Face à ça, pour les jeunes afro-américains et portoricains, la danse se profile comme une alternative à la guerre des gangs. Les gamins trop jeunes pour entrer dans les clubs s’approprient la breakdance et s’apprennent les pas les uns aux autres dans leurs salons ou leurs cages d’escaliers. Pas d’école, et même si on peut retrouver des ressemblances avec la capoiera angolaise et brésilienne, la rumba cubaine ou le kung-fu chinois, leur seul maître c’est James Brown.

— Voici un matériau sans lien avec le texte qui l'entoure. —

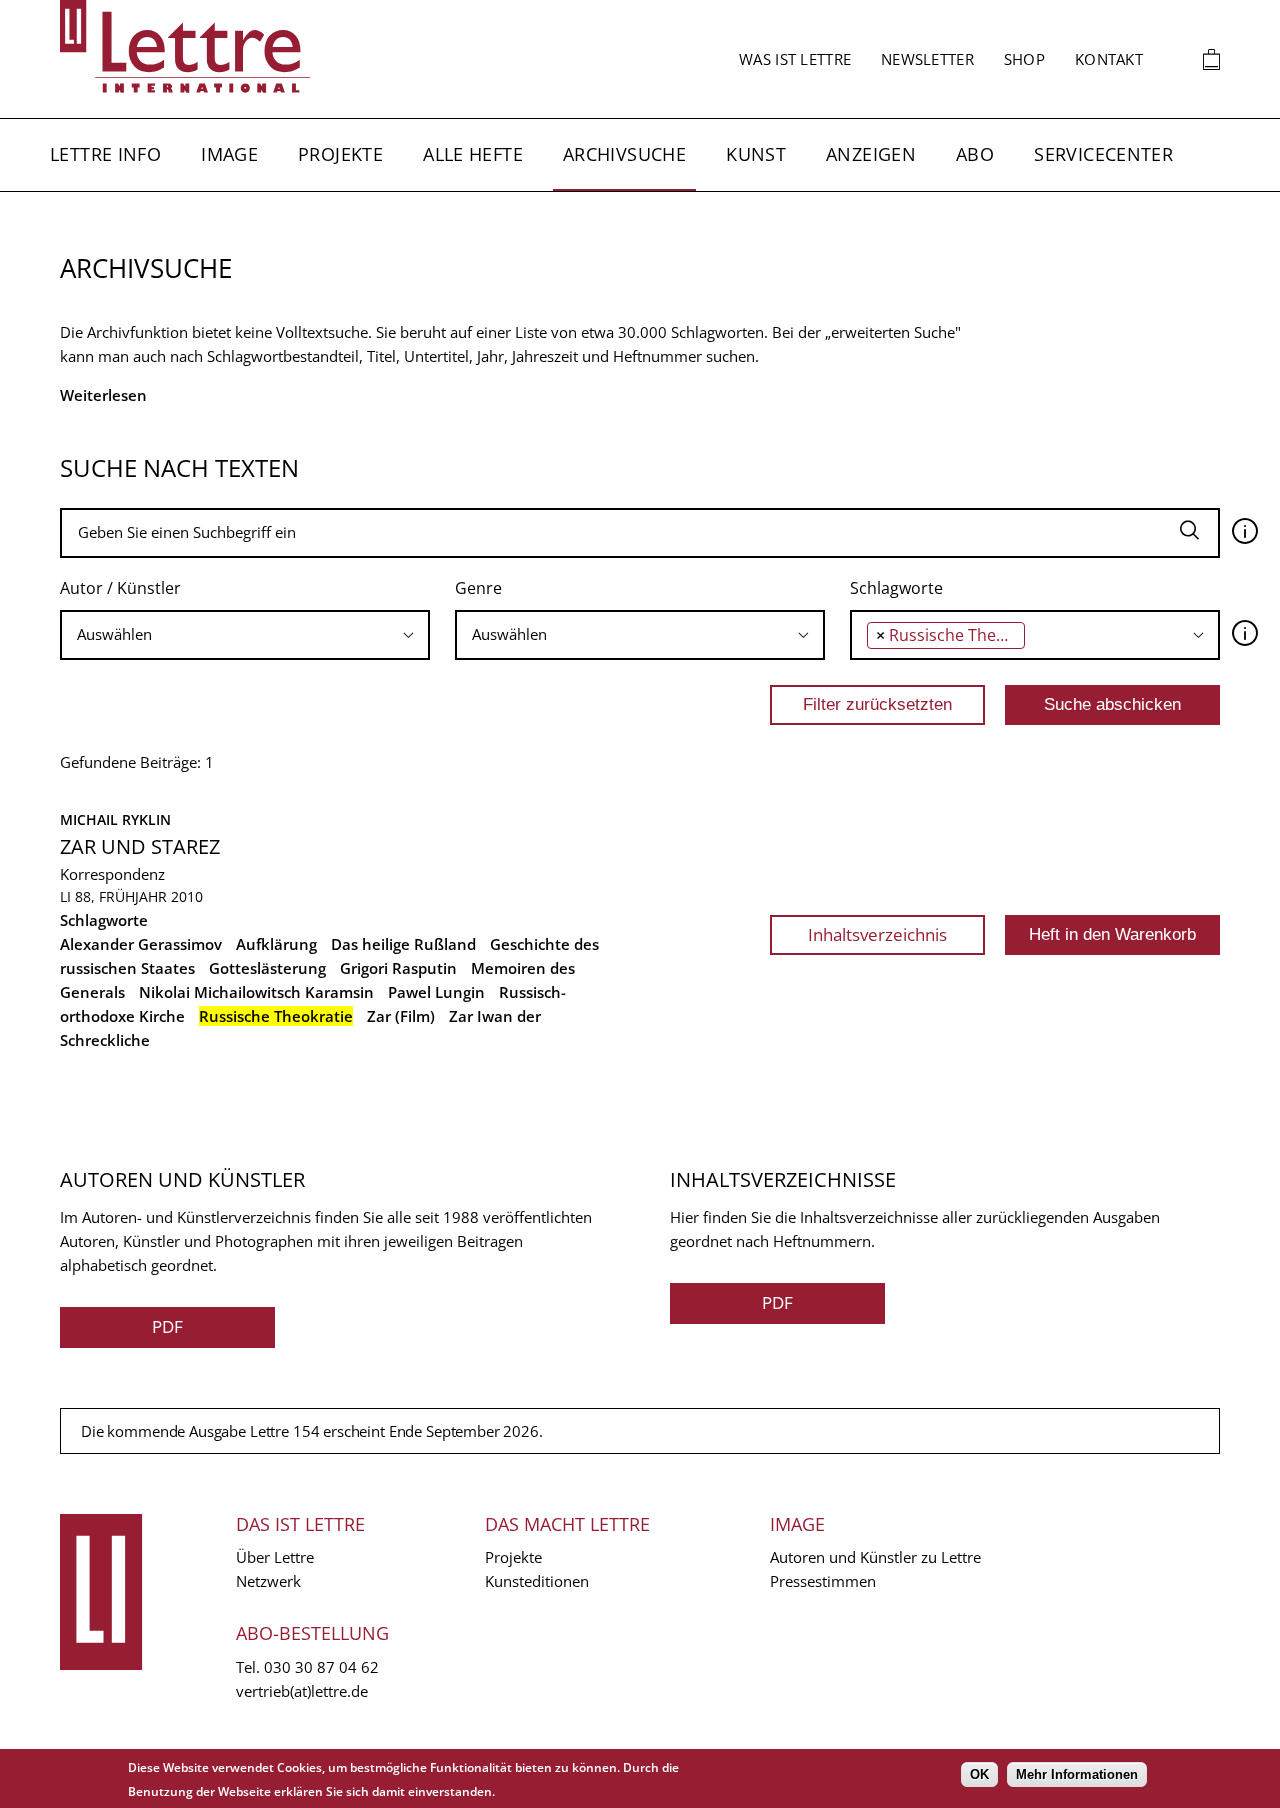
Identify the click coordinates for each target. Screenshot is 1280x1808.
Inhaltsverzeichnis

Le breakdance a évolué dans un contexte géographique et temporel très spécifique, comme le précise Crazy Legs du Rock Steady Crew dans le livre de Jeff Chang ‘Can’t Stop Won’t Stop’. « On n’avait pas la moindre idée de ce qu’était la capoeira, mon pote. C’était le ghetto ! Y avait pas d’école de danse, rien. A ma connaissance, y avait qu’une école de ballet sur Van Nest Avenue, dans le Bronx. Notre influence directe, c’était James Brown, point barre. ».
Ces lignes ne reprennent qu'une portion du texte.